Reputation: 1558
This question has two parts (maybe one solution?):
Sample vectors from a sparse matrix: Is there an easy way to sample vectors from a sparse matrix? When I'm trying to sample lines using random.sample I get an TypeError: sparse matrix length is ambiguous.
from random import sample
import numpy as np
from scipy.sparse import lil_matrix
K = 2
m = [[1,2],[0,4],[5,0],[0,8]]
sample(m,K) #works OK
mm = np.array(m)
sample(m,K) #works OK
sm = lil_matrix(m)
sample(sm,K) #throws exception TypeError: sparse matrix length is ambiguous.
My current solution is to sample from the number of rows in the matrix, then use getrow(),, something like:
indxSampls = sample(range(sm.shape[0]), k)
sampledRows = []
for i in indxSampls:
sampledRows+=[sm.getrow(i)]
Any other efficient/elegant ideas? the dense matrix size is 1000x30000 and could be larger.

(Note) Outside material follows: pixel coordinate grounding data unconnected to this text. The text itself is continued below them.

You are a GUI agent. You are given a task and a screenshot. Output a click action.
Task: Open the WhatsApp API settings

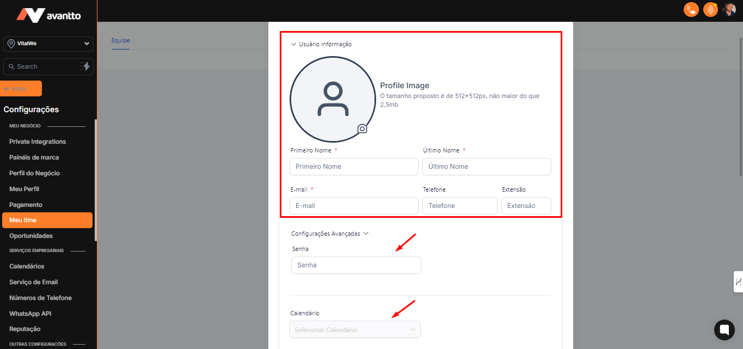click(x=30, y=314)
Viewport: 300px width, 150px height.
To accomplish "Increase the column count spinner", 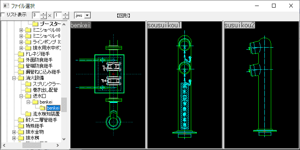I will tap(44, 14).
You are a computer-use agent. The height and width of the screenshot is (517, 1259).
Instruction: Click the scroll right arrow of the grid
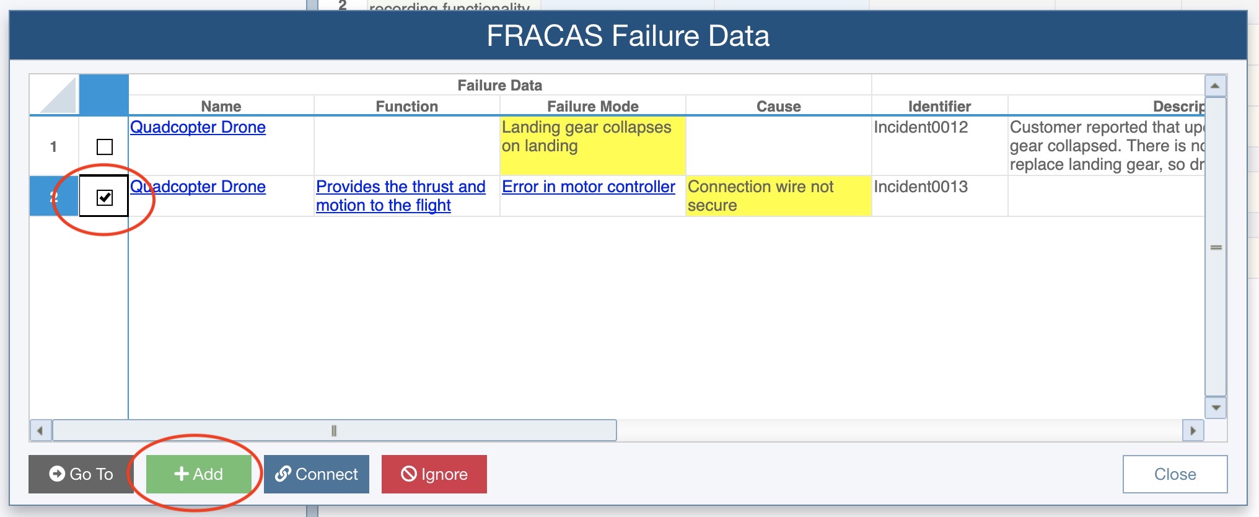tap(1193, 430)
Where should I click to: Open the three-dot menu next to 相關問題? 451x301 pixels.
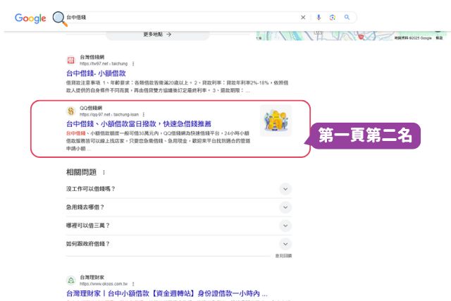pyautogui.click(x=104, y=173)
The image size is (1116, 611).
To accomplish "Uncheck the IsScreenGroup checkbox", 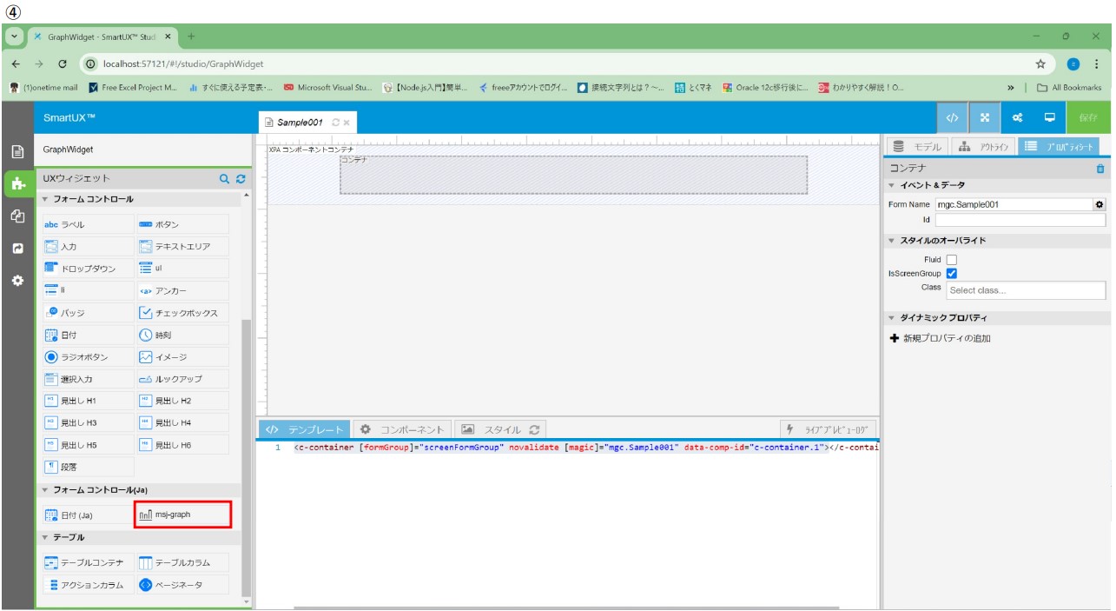I will (x=951, y=273).
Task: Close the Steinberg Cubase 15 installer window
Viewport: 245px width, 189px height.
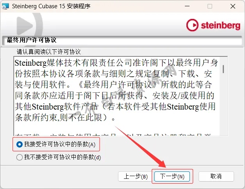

Constructing a sparse matrix from a list of sparse vectors: Now imagine I have the list of sampled vectors sampledRows, how can I convert it to a sparse matrix without densify it, convert it to list of lists and then convet it to lil_matrix?
Upvotes: 6
Views: 4550
Reputation: 93
The accepted answer to this question is outdated and no longer works. With newer versions of numpy
, you should use np.random.choice
in place of np.random.sample
, e.g.:
sm[np.random.choice(sm.shape[0], K, replace=False), :]
as opposed to:
sm[np.random.sample(sm.shape[0], K, replace=False), :]
Upvotes: 1
Reputation: 28846
Try
sm[np.random.sample(sm.shape[0], K, replace=False), :]
This gets you out an LIL-format matrix with just K of the rows (in the order determined by the random.sample
). I'm not sure it's super-fast, but it can't really be worse than manually accessing row by row like you're currently doing, and probably preallocates the results.
Upvotes: 3